2.) They state the NOI is $115K per year and that's the "actual". I never trust those numbers (they're usually high) but let's take them at face-value just for giggles. If you get 25% down and have a $1.5MM mortgage at 5% with a 20 year amortization period (you don't get 30-year fixed rate loans with commercial properties) it's $9,900 per month which gets you to around $119K per year in mortgage payments. So what you have is a negative cash-flow property.
3.) Let's say you can get a 25 year amortization period on the mortgage, that yield a mortgage payment of around $105K per year. So (remember, this is optimistic) you have $115K per year in NOI and debt payments of $105K so you get $10K per year in cash-flow. $10K/$500K down payment = 2% cash-on-cash return. AND you'll likely want a piece of that so what's left for the equity investor? 1%? I can get more than a 1% cash-on-cash return in a savings account...
By the way, all of this is ignoring that not everybody wants to invest a complex of *only* one-bedroom apartments that are 488 sq ft. I have one of them but it's in a college town. Not all of my units are rented to students but it's nice to have that back-stop when it comes to a tenant base. I could argue "it's neither good nor bad" but I think most people would find it, well, limiting.

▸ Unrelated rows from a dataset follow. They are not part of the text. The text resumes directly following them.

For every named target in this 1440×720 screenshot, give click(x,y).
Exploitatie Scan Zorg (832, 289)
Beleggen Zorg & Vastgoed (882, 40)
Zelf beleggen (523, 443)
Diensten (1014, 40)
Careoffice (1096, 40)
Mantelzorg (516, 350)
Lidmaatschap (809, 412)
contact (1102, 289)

Taking that and putting it to the side for the moment, if you have an investor that wants to play the appreciation game then this property might work. But in that scenario how are you going to make money? You don't have to nest egg right now to invest so odds are you'll want cash-flow for the next deal. Being generous you'll get $5K per year out of this property (that's assuming that your equity partner will split returns evenly with you even though you're a rookie with no skin in the game) and I wouldn't bank on that.
Now, going to a local bank and saying "give me financing for a property with negative cash-flow" is another deal all together.